» TEXT:

# disabled hard drive



## elvis35to05 (Jun 14, 2008)

Hi,
I am looking at a relatives computer,
amd athlon 64 3200+ 64 bit processer speed 2000, memory 2 gig.windows vista.

they said they shut it down wrong, but its more than that.
when i boot it up it says, select boot device or enter boot disc.
i tried all ways i know, using f1 f2 f8 f11 f12 delete tried windows vista disc,
but got no further, except in boot menu it says hard drive and cd drives are disabled, there is no option there to enable them.

any ideas thanks.


----------



## Houndog777 (May 17, 2007)

Hi,
Try clearing the CMOS, by jumper or by removing the motherboard battery for a minute.
Do you know the motherboard model we are dealing with here, or the name of the manufacturer & model of the system?


----------



## elvis35to05 (Jun 14, 2008)

hi,
i took battery out, which gave me various options, but none worked, then it told me i had an error in cmos.
motherboard is asrock.
thanks again.


----------



## Houndog777 (May 17, 2007)

Hi Elvis,
What exactly do you mean when you say, taking the battery out gave you various options?

» SOURCE MATERIAL:
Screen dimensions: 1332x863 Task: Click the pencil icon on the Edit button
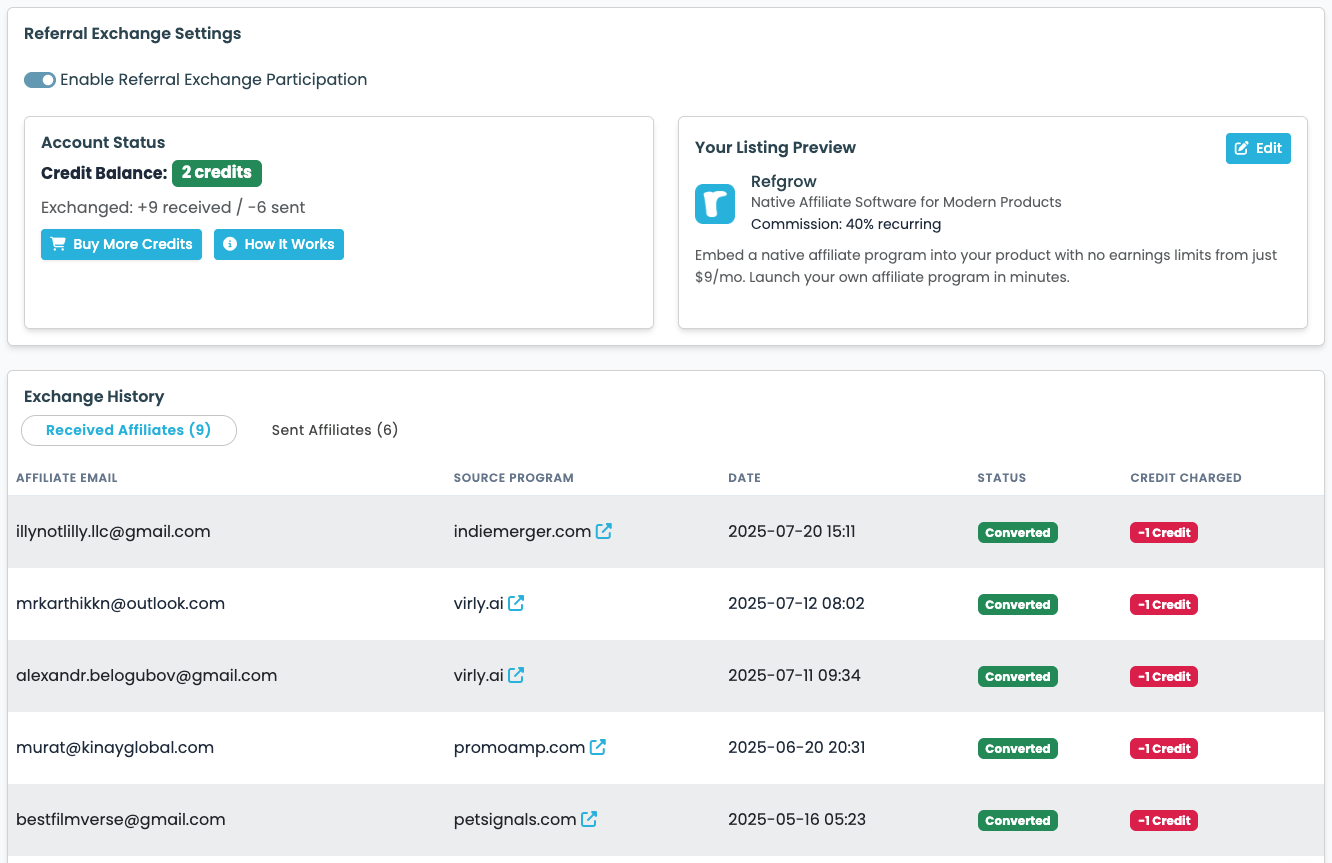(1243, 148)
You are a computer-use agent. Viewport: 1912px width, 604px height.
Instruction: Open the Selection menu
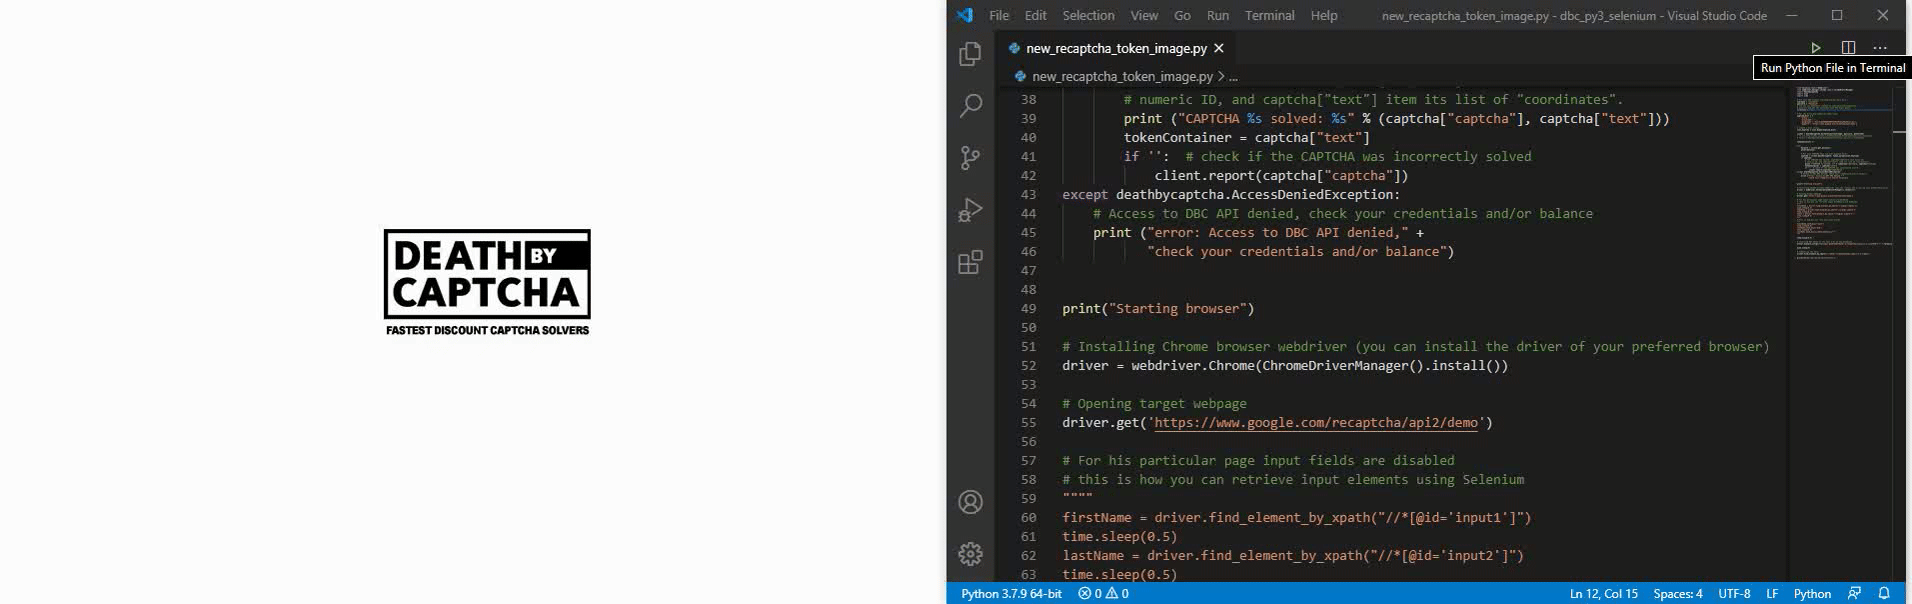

» THE REQUEST: Please carry the forum thread about the disabled hard drive further, picking up right after its last post. The data has no connection to the forum thread about the disabled hard drive.

» THE ANSWER:
You should have taken the battery out for a minute, done nothing, then just put it back in. That would have cleared the cmos, and let you start the pc with it's default BIOS settings, or at least let you into BIOS to configure anything that needs adjusted.

And what is the model of this Asrock motherboard?


----------



## elvis35to05 (Jun 14, 2008)

thanks for your time and trouble, houndog777.

only details i can see for motherboard are:-
asrock 939 dual sata2 bios p1.50, pci express, fs big, 
amd athlon (tm) 64 3200+ (64 bit)
processor speed 2000 mhz 
memory 2048.

i took battery out for 1 min, when it booted up it showed for few seconds - press ctrl-a for bios utility setup.
then it showed- auto detecting primary atapi cd rom ultra dma mode 2
f11 boot menu
cmos checksum bad
cmos date/time not setup
press f2 to run setup
press f1 to load default and continue

i ran f1 but it went to blank screen ,left it ages but nothing happened
i ran f2 it went to bios utility, 
it shows in bios all drives in parenthsis and disabled, but i cant enable??
thanks again.


----------



## Houndog777 (May 17, 2007)

Hi Elvis,
Is it only the drives it's failing to detect? Does it recognise the processor and memory properly?

Enter the Date etc, in BIOS.
Have a browse through the bios pages, and see if anything else looks odd. If you have the option, select Optimal Defaults. Save & Exit.


----------



## elvis35to05 (Jun 14, 2008)

hi houndog777,
i looked thru bios, and it shows processor and memory,
date was set at 12/06.2008, and i was able to alter that,
i selected optimum defaults for everything.

is it looking like hard drive is no good??
thanks again.


----------



## Houndog777 (May 17, 2007)

No......if it was just the hard drive, you would still be able to detect the CD/DVD drive.
Try unplugging all your drives from the motherboard and starting the computer. Let it run for a few minutes then shut it down.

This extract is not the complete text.